Clearing Corps Refresh Their Risk-Sharing Pact Quietly
Published Date: 5/28/2025
Notice
Summary
The Fixed Income Clearing Corporation (FICC) and Chicago Mercantile Exchange (CME) want to update their cross-margining deal to make it clearer and more efficient. This change affects traders and firms using both organizations, helping them manage risk and money better. The new agreement replaces the old one and is set to roll out soon, with no extra costs expected.
Analyzed Economic Effects
4 provisions identified: 3 benefits, 1 costs, 0 mixed.
Keeps cross‑margining for affiliates
If you are a clearing member or an eligible affiliate that uses both FICC and CME, the new agreement lets Eligible Affiliates continue to participate in cross‑margining but requires any FICC‑cleared positions of those affiliates to be recorded in an Agent Clearing Member Omnibus Account that contains exclusively the affiliates' positions. This preserves margin netting and capital efficiencies in a way that is consistent with the SEC's Separate Margining Requirement (SEC amendment dated December 13, 2023) and FICC's Separate Margining Amendments that took effect March 24, 2025.
Affiliates become jointly liable
If you are a Participating Affiliate, the agreement requires that you unconditionally promise to pay amounts owing and be jointly and severally liable for payment obligations up to the liquidation value of your positions and the value realized on any margin securing such positions.

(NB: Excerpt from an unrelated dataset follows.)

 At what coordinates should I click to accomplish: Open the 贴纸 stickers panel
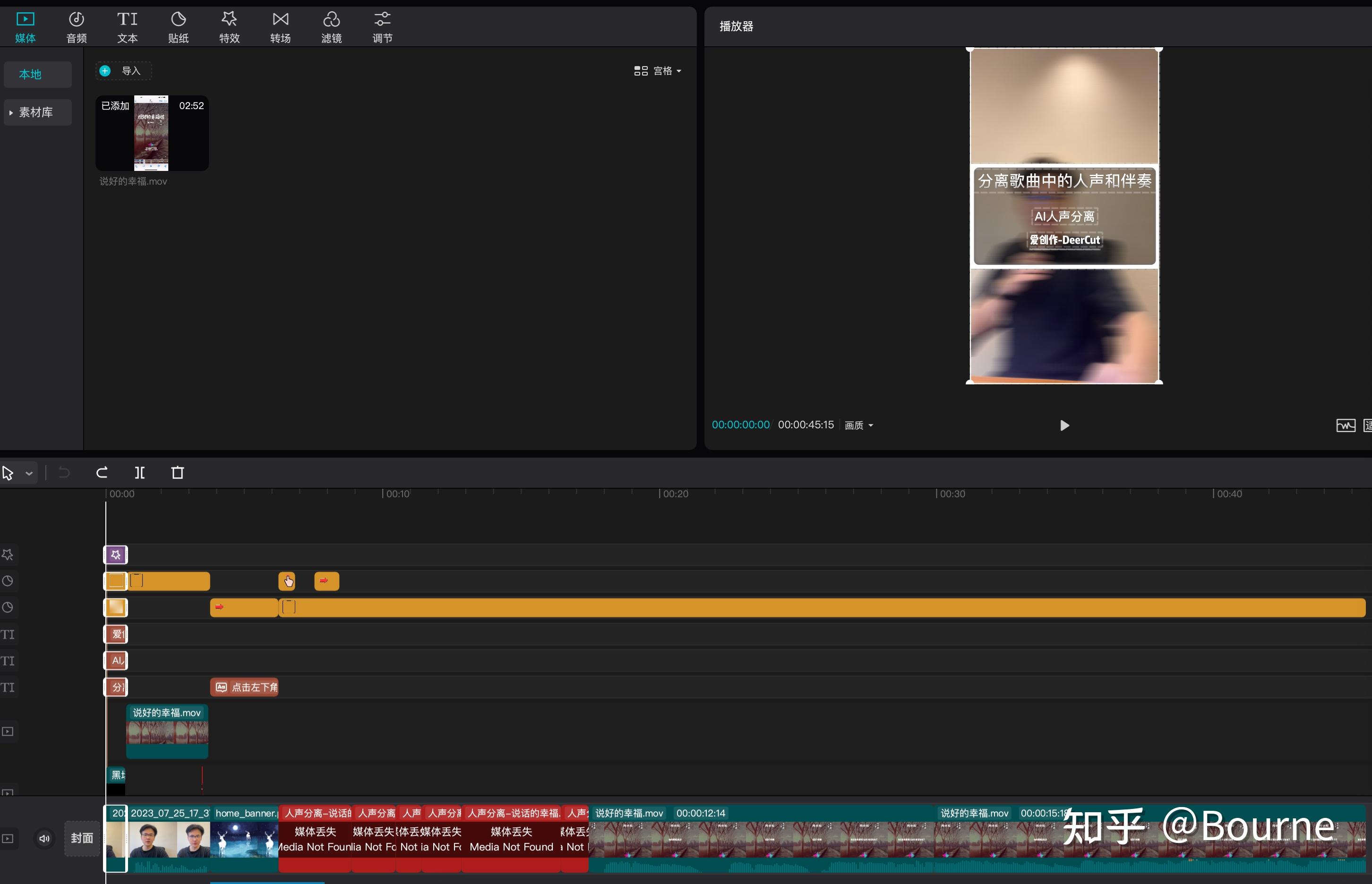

The agreement also revises security interest language so a Joint Clearing Member and each Participating Affiliate grant security interests that let FICC and CME look to affiliate positions and margin to satisfy obligations.
Customer protections preserved
The agreement limits Eligible Affiliates to entities that are Non‑Customers and requires each Affiliate Account to contain only positions of Non‑Customers; margin posted for those accounts will not be subject to segregation. This is intended to preserve the customer protections available to non‑participating customers under SIPA, the Bankruptcy Code liquidation provisions, and CFTC Part 190, so customers' priority claims to segregated property are not reduced.
Longer unwind time if terminated
The proposed agreement extends the prior written notice period to terminate the Cross‑Margining Arrangement from 30 days to 180 days. This gives FICC, CME, and cross‑margining participants up to 180 days to unwind cross‑margining relationships if either party elects to terminate.